Questions about *checkpoints* and *pretrain weights*
Dear Authours,
Many thanks for your efforts on this great work and releasing the code!
I have some questions that (I guess others may also be interested in):
Q1. how to load the pretrain weights correctly?
(1) I got the pretrain weight from: https://huggingface.co/jiayuanz3/MedSAM2_pretrain/tree/main . (2) I modified your train_2d.py script for evaluation. Specifically, I retained only the validation part and removed the training sections. (3) I loaded the pretrain weights with code:
ckpt_path = './checkpoints/MedSAM2_pretrain.pth'
checkpoint = torch.load(ckpt_path)
net.load_state_dict(checkpoint['model'])
net.eval()
tol, (eiou, edice) = function.validation_sam(args, nice_test_loader, epoch, net, writer)
- however, the results on REFUGE is
Total score: 1.5096757411956787, IOU: 0.0159607185616769, DICE: 0.026624170053027436.
(4) I also tried with using the args.pretrain without net.load_state_dict in the above:
# with -pretrain MedSAM2_pretrain.pth
Total score: 0.6400713324546814, IOU: 0.07327658690868426, DICE: 0.10690500849569073
# without -pretrain
Total score: 0.6306238174438477, IOU: 0.09716492249995469, DICE: 0.1419979241103477
I guess my results are incorrect. May I get any guidance from you?
Q2. Different SAM2 foundation size
-
Are the released pretrained weights
MedSAM2_pretrain.pthsuitable for different SAM2 foundation sizes? I noticed that you only included tiny and small in the code. Would it be feasible if I directly replace them with base or large variations? -
actually I tried to use
load_state_dictforsmallsize but got incompatible parameter dimensions.
check #9
Dear Authours, 亲爱的盖世,
Many thanks for your efforts on this great work and releasing the code!非常感谢您为这个伟大的工作和发布代码所做的努力!
I have some questions that (I guess others may also be interested in):我有一些问题(我想其他人可能也会感兴趣):
Q1. how to load the pretrain weights correctly?
Q1。如何正确加载预训练权值? (1) I got the pretrain weight from: https://huggingface.co/jiayuanz3/MedSAM2_pretrain/tree/main . (2) I modified your train_2d.py script for evaluation. Specifically, I retained only the validation part and removed the training sections. (3) I loaded the pretrain weights with code:(3)我用代码加载预训练权重:(1)训练前权重来自:https://huggingface.co/jiayuanz3/MedSAM2_pretrain/tree/main。(2)我修改了你的train_2d.py脚本进行评估。具体来说,我只保留了验证部分,并删除了培训部分。
ckpt_path = './checkpoints/MedSAM2_pretrain.pth' checkpoint = torch.load(ckpt_path) net.load_state_dict(checkpoint['model']) net.eval() tol, (eiou, edice) = function.validation_sam(args, nice_test_loader, epoch, net, writer)

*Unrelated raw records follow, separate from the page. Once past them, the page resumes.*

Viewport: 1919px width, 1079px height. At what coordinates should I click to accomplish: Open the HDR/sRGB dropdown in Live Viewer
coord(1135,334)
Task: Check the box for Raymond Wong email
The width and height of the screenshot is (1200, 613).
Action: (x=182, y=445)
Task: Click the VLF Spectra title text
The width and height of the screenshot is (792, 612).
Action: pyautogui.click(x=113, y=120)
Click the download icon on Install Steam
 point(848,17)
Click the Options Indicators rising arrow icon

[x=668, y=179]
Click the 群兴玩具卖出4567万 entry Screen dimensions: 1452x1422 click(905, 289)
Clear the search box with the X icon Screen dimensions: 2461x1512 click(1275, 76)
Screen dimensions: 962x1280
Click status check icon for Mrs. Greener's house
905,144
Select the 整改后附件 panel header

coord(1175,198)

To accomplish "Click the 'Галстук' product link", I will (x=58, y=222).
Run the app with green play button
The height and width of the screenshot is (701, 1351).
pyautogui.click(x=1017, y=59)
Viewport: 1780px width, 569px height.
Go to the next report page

- however, the results on REFUGE is
Total score: 1.5096757411956787, IOU: 0.0159607185616769, DICE: 0.026624170053027436.然而,REFUGE的结果却是。(4) I also tried with using the
args.pretrainwithoutnet.load_state_dictin the above:(4)我也试过在上面的句子中使用without:# with -pretrain MedSAM2_pretrain.pth Total score: 0.6400713324546814, IOU: 0.07327658690868426, DICE: 0.10690500849569073 # without -pretrain Total score: 0.6306238174438477, IOU: 0.09716492249995469, DICE: 0.1419979241103477I guess my results are incorrect. May I get any guidance from you?我想我的结果是错误的。我可以得到你的指导吗?
Q2. Different SAM2 foundation size
Q2。不同的SAM2基础尺寸
- Are the released pretrained weights
MedSAM2_pretrain.pthsuitable for different SAM2 foundation sizes? I noticed that you only included tiny and small in the code. Would it be feasible if I directly replace them with base or large variations?释放的预训练权重是否适用于不同的SAM2基础尺寸?我注意到您在代码中只包含了tiny和small。如果我直接用碱基或大的变体替换它们可行吗?- actually I tried to use
load_state_dictforsmallsize but got incompatible parameter dimensions.实际上,我尝试使用尺寸,但得到不兼容的参数尺寸。
Hello, have you solved this problem? I had the same problem. Looking forward to your reply, thank you.